I. I NTRODUCTION Security is of utmost importance today. With, variety of security issues ranging from bombings to burglary, security personnel have a challenging task in their hands in form of potentially avoiding the catastrophe from ever occurring. One of the key components helping the security personnel in avoiding the catastrophe is surveillance through cameras. Monitoring a crowded area 24 × 7 can probably avoid any major attack from happening or in other unfortunate cases, capturing the culprit post attack through careful analysis of the surveillance videos. Eventhough, these videos helps in analysis but can be sometime problematic as one needs to scavenge hours of video data to achieve different objectives which can range from abnormal behavior detection, face detection, tracking, etc. Computer vision, at current stage, provides many elegant solutions for the above objectives through suitably automating the scavenging process and reducing the human workload. In case of abnormality detection, the objective is to detect any behavior that distinctively varies from usual crowd behavior in video. Few of the anomaly are shown in Fig. 1. Abnormality detection needs to achieve two major targets : Accuracy of abnormality detection and Processing Speed. Majority of the existing computer vision algorithms [2], [3], [4], [5] works with decoded video using pixel level information but fails to cater the need of real time processing. Low processing speed can be attributed to decoding computation to get the pixel level information and subsequently optical flow or any other feature extractions for high level processing. In this proposed work, we tried to effectively boost up processing speed without effecting the overall accuracy of detection drastically by only considering the compression parameters used during encoding.

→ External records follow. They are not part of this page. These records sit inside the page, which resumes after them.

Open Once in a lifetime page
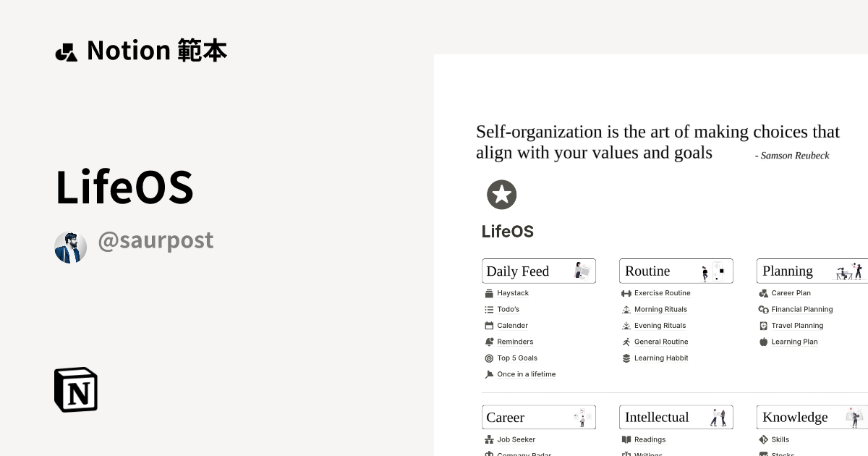 point(527,374)
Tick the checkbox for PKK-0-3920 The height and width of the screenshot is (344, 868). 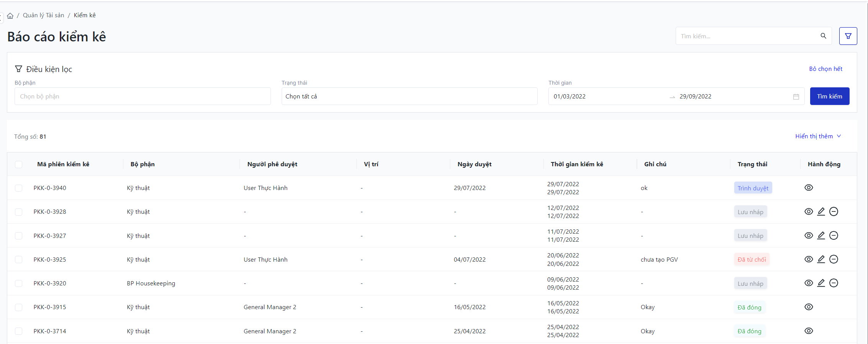point(18,283)
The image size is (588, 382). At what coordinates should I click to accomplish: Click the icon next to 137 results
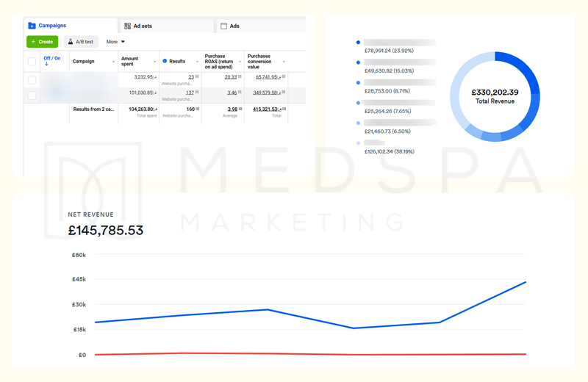(197, 93)
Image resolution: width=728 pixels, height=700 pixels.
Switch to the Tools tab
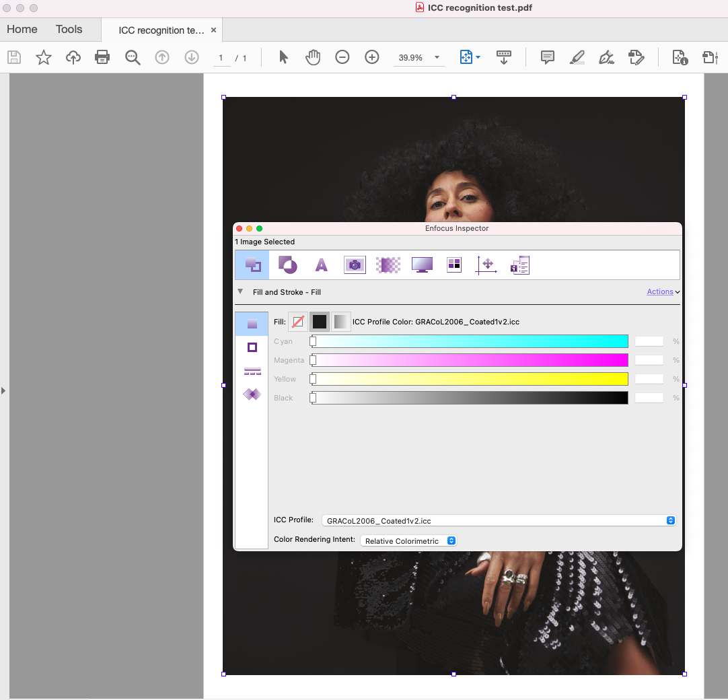tap(69, 30)
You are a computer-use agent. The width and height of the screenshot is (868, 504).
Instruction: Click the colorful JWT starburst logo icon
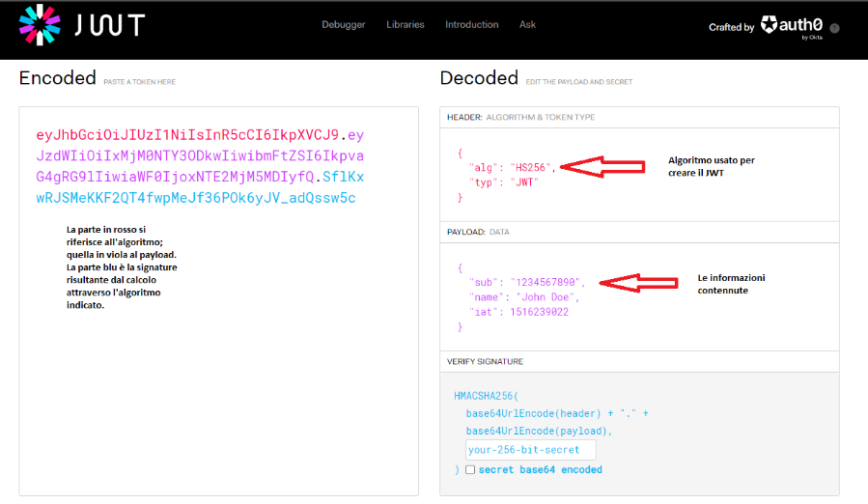pos(40,25)
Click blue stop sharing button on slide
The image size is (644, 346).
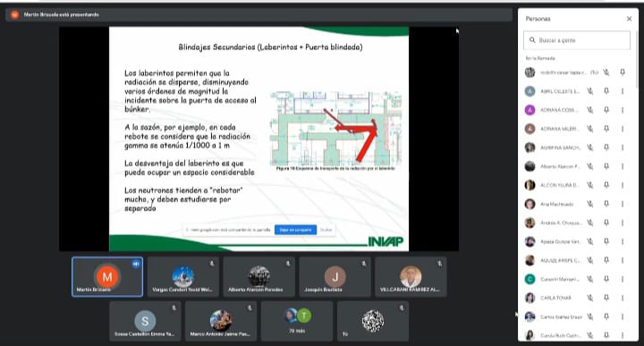pyautogui.click(x=295, y=230)
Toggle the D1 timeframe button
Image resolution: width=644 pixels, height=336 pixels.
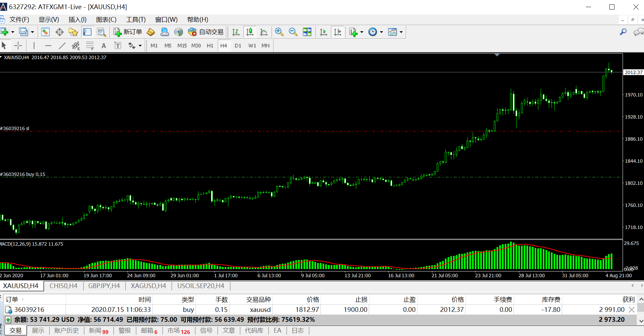(x=238, y=46)
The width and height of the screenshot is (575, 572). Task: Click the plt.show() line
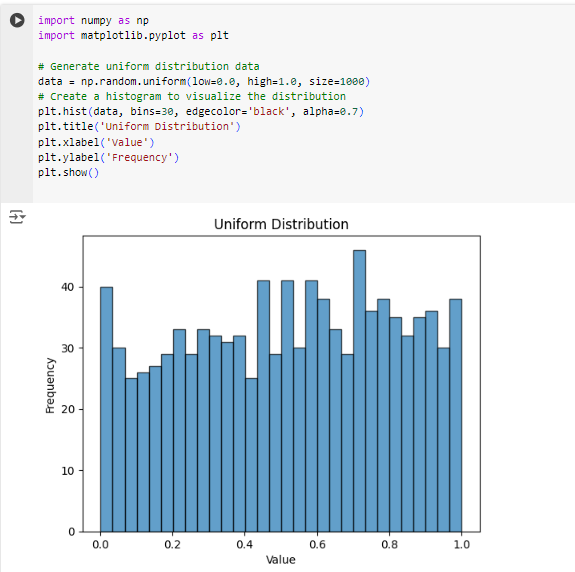pyautogui.click(x=69, y=172)
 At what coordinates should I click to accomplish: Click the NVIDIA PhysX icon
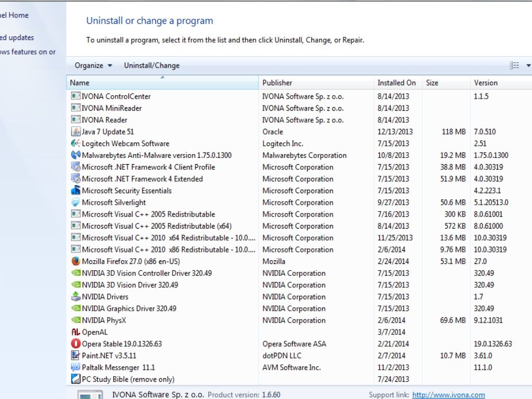pyautogui.click(x=75, y=321)
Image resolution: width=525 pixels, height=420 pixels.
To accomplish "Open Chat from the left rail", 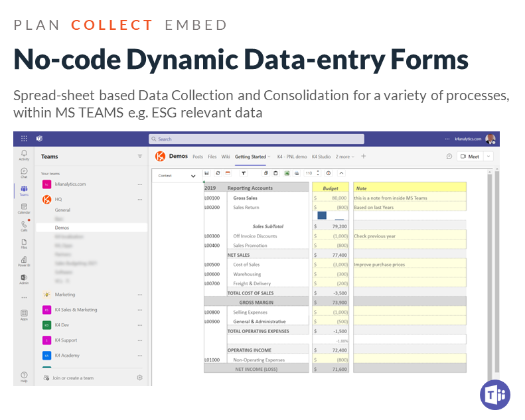I will click(24, 173).
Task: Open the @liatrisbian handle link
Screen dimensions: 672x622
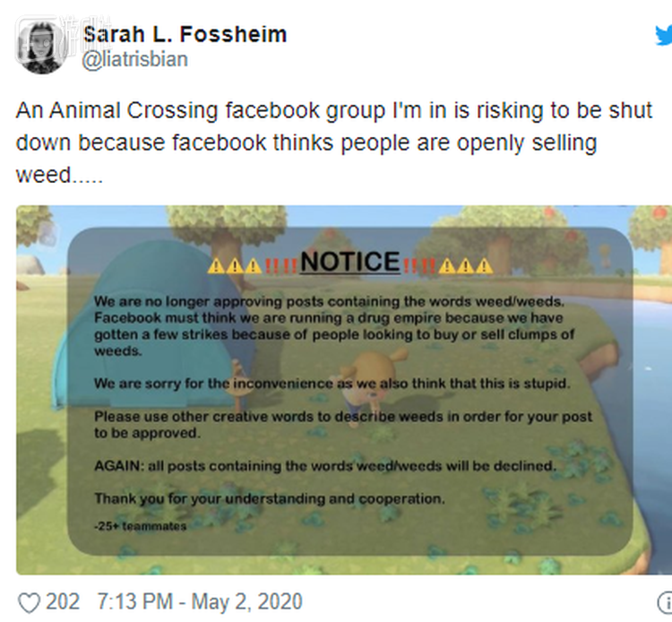Action: (134, 59)
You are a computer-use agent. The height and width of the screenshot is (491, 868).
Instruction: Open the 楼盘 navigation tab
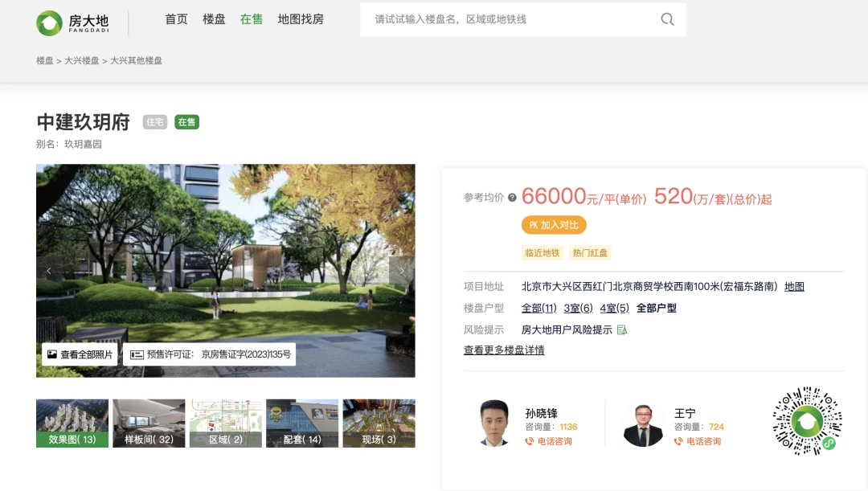[214, 19]
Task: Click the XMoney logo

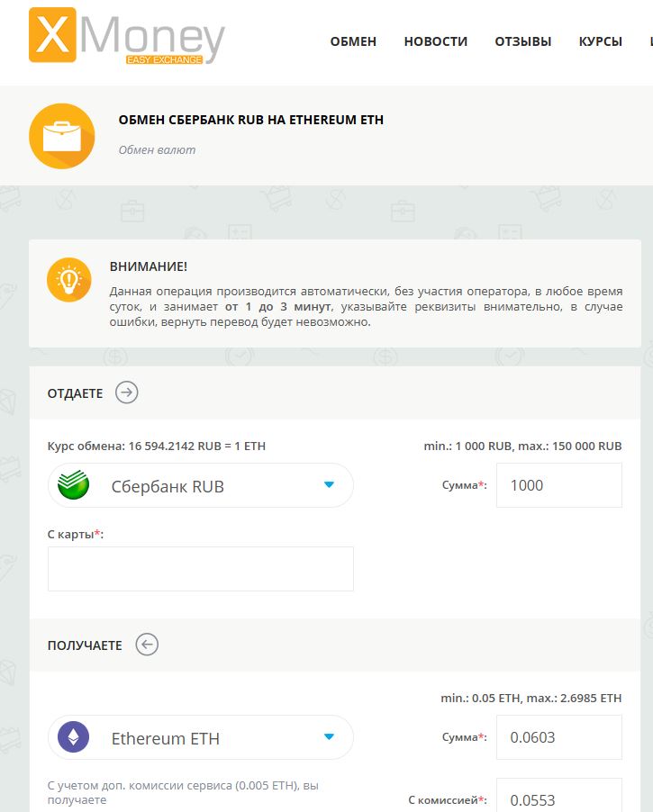Action: (126, 37)
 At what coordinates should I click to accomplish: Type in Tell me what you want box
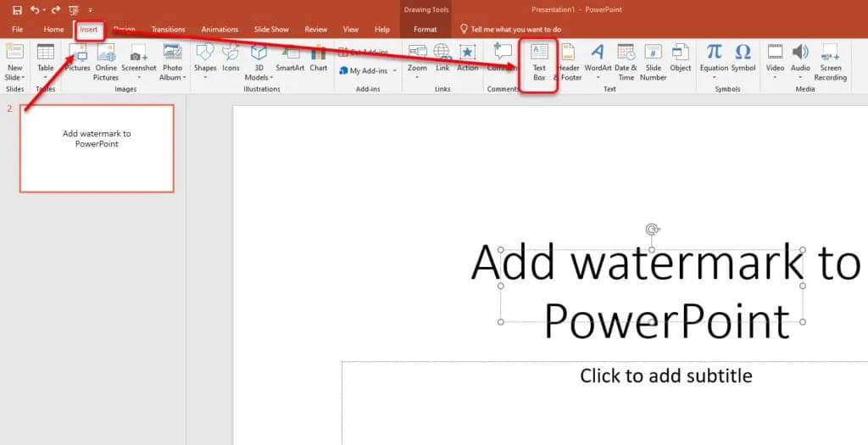click(516, 29)
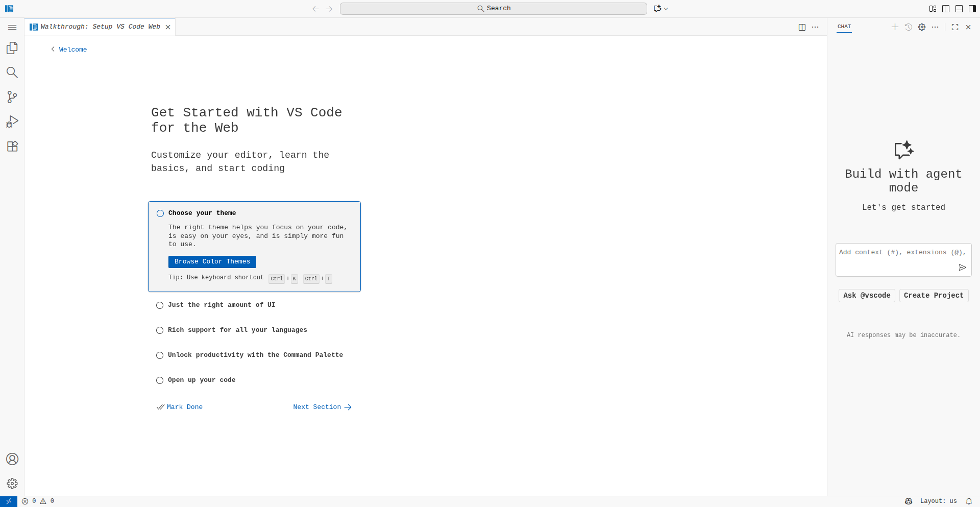Open the Run and Debug view

click(12, 122)
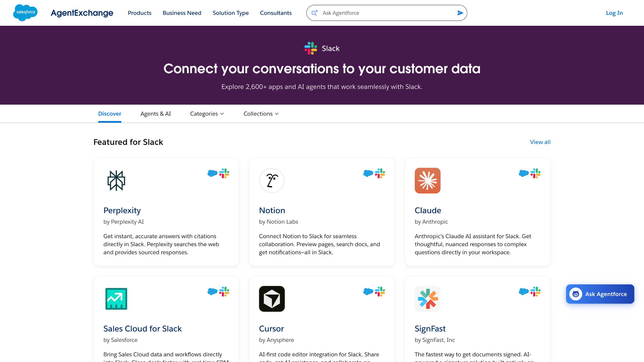Open the Cursor app logo
The image size is (644, 362).
click(272, 299)
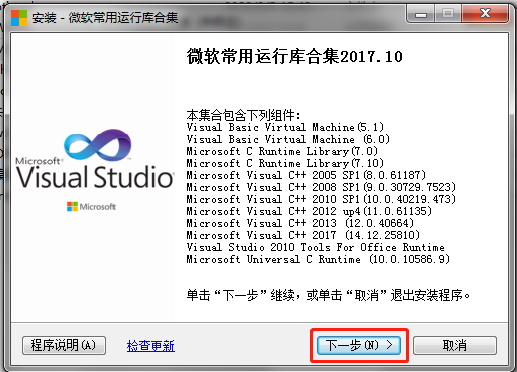Minimize the installer window
Viewport: 517px width, 372px height.
pos(421,14)
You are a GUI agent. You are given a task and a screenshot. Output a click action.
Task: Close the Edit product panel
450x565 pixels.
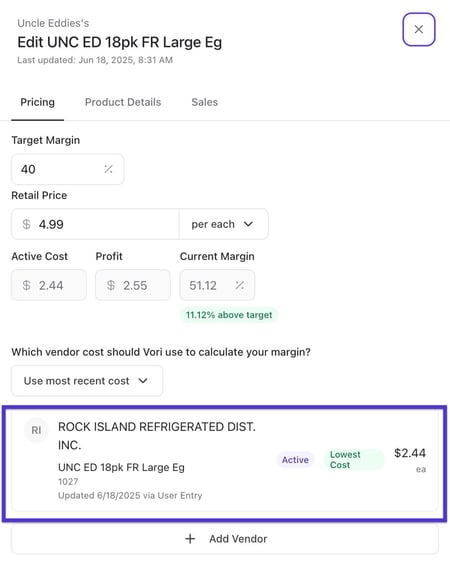pos(418,30)
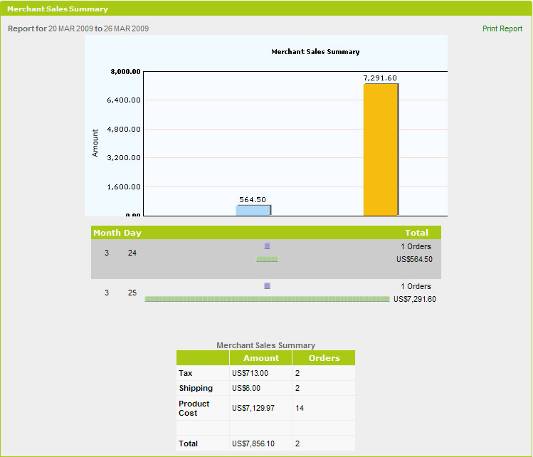Select the US$7,291.60 total for March 25
The height and width of the screenshot is (457, 533).
pos(415,299)
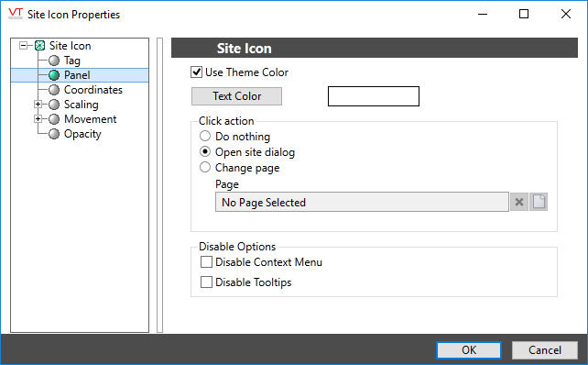Open the Text Color button

coord(236,96)
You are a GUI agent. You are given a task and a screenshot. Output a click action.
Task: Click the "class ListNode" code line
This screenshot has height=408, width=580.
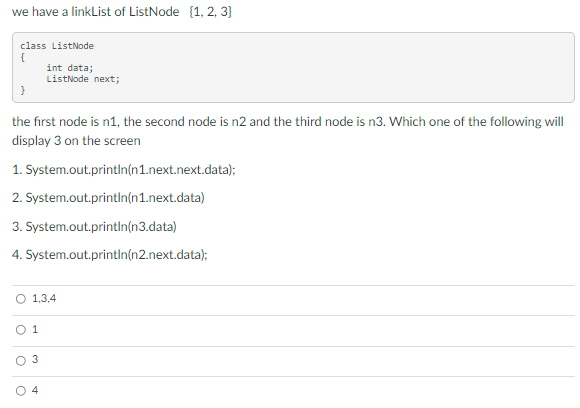pos(57,46)
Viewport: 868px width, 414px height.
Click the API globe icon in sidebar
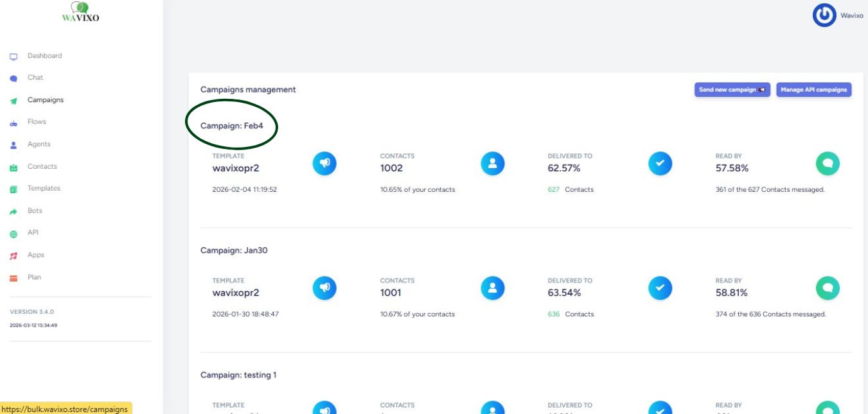point(13,234)
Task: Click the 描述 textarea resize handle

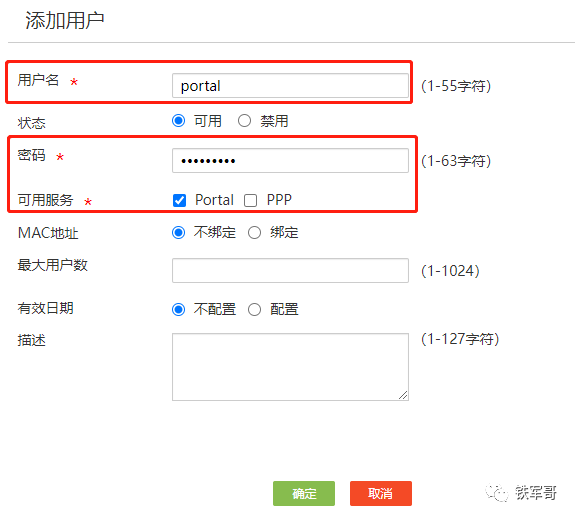Action: pos(403,395)
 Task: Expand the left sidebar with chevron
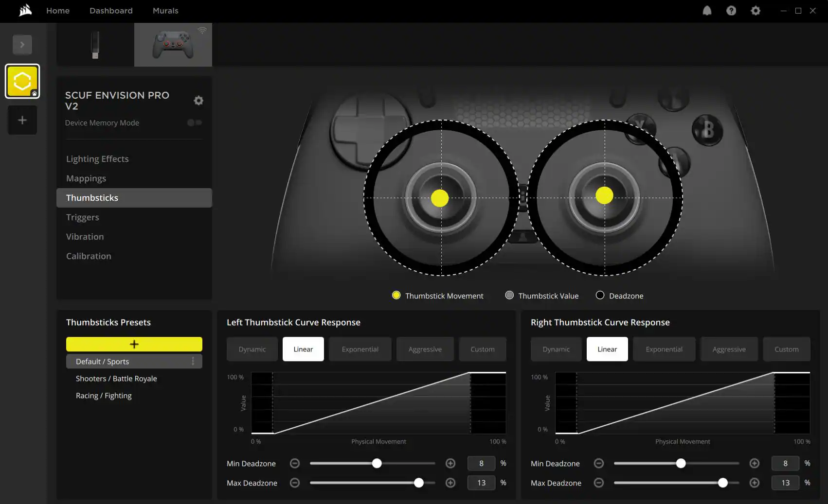[22, 45]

Fig. 1. Few abnormality behavior samples (Marked in red). Anomalies near to camera has different statistics (higher motion magnitude) compared to farther ones.
Multimedia technology has seen a drastic boom in last decade. With recent advances, especially in video compression, highly compressed videos are now available for a fixed bit rate. Majority of the recent advances can be accredited to H.264/AVC compression standard [6]. Furthermore, due to the advances in hardware, modern surveillance cameras are equipped with H.264 encoder [7]. This has tremendously reduced the cost of the cameras and increased the feasibility of large scale surveillance. Aligning to the existing compression standards, the majority of the compression in H.264/AVC is achieved through exploiting temporal redundancy using motion estimation. The motion vectors achieved through motion estimation in H.264/AVC is more accurate than existing standard motion vectors due to use of variable block size motion compensation and quarterpel motion estimation technique. Variable block-size motion compensation supports motion prediction for 16 × 16 to 4 × 4 block sizes, enabling better segmentation and motion prediction. Subsequently, half pel and quarter pel motion prediction are used to further improve the accuracy resulting in coarse approximation of optical flow. The proposed algorithm limits itself in using motion vectors for anomaly detection which could be easily extracted through partial decoding resulting in huge gain processing speed for long scale video surveillance scenario. The rest of the paper is divided into five sections. Section 2 presents few of the related work and indicate the major contributions. The extraction of motion feature is explained in Section 3, which is followed by anomaly detection algorithm. Later, we presented the experiments and results demonstrating the capability of the algorithm in Section 5 and subsequently, conclude with the future work and conclusion in Section 6.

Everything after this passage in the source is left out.